しかし目の前のリックには小細工にしかならないそう実感した。彼は恐らくその全てを跳ね返す。3人を守りながらでもそれを出来るのだ。




「私の負けじゃな圧倒的であったお見事じゃ。してリック君。君はそこまでの力を何に使うつもりじゃ?世界征服…神という存在への挑戦?平和のための勇者となるのか?どれもお主にはしっくりこない気がしての…」




「…そうだな……ハーレムでもつくってみるか?」



世界征服ってのも神殺しってのもかなりそそられるものがあるがやっぱり男のロマンであるハーレムを一強だろう。あんな事やこんな事ができる。最高の夢じゃないか。しかもハーレムを作る過程において確実に厄介ごとは舞い込んできてくれる。退屈な日を過ごすことがないだろうし、賑やかで結構。




というかもう既に3人は決まっていた。これでもまだまだ増える気がするし、強いものに惹かれるのは誰しもが同じだ。



「そうか…ハーレムか。
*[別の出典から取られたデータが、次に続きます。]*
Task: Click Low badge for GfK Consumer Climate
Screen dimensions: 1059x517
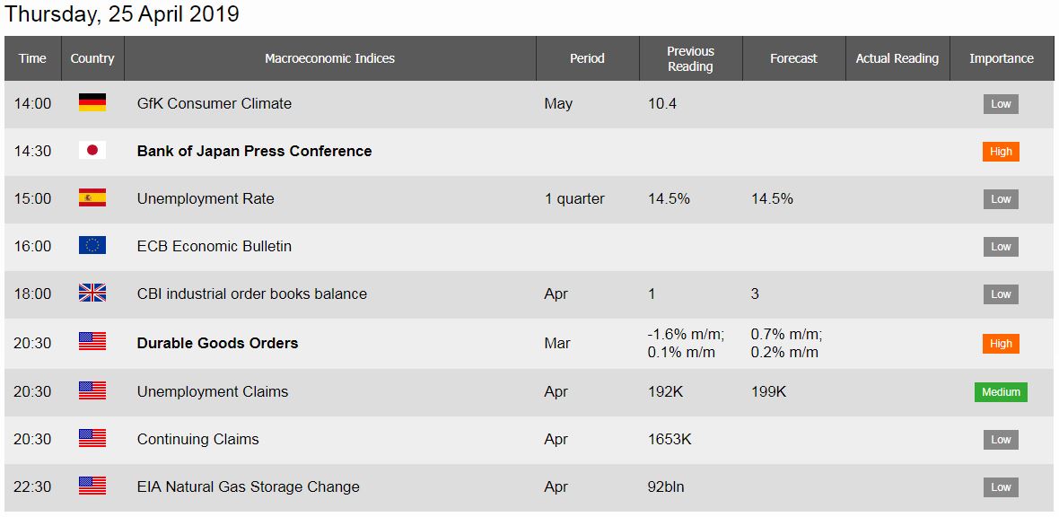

ならば私はリック君に最大限の援助をしてやろう。私からの援助があれば多少の無理は聞いてもらえるしの…リック君の力だとどうしても厄介ごとになるじゃろう。国や国家といった援助よりもありがたいものだ。感謝するがいい」




「まあ受け取っておくが授業に遅れるんだが?」


俺の一言にフルールの顔があっという顔をしていた。どうやらそこんところ考えていなかったようである。



ちなみに今日は基礎体力作りだ。だからきっちりノルマを達成しておかないとナターシャ先生にかなり怒られる。しかも俺の場合は冗談抜きで本気の一撃を放ってくるためかなり困るのだ。
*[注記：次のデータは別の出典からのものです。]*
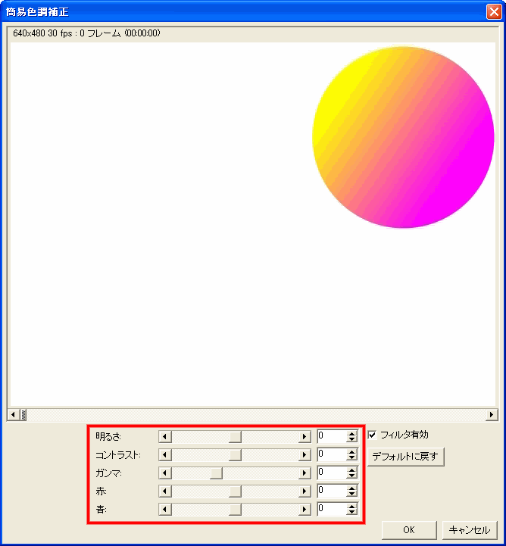The width and height of the screenshot is (506, 546).
Task: Click the ガンマ slider thumb
Action: (x=216, y=473)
「別に遅れてもいいんだがその場合ナターシャ先生にはフルール学院長のせいで遅れたと報告するからな」



「あ…あ、あはははそ、そうかナターシャの授業か…じゃあさっさと行かなくてはな!!あは、あはははは」















基礎体力作りといっても女子はかなり緩い。無論多少の筋トレはしているが男子と比べたら歴然の差である。まあ、女子にムキムキの筋肉がついてもらっても困る。俺だってガチムチお姉さんよりもちょっとお肉が気になる女の子の方が好みである。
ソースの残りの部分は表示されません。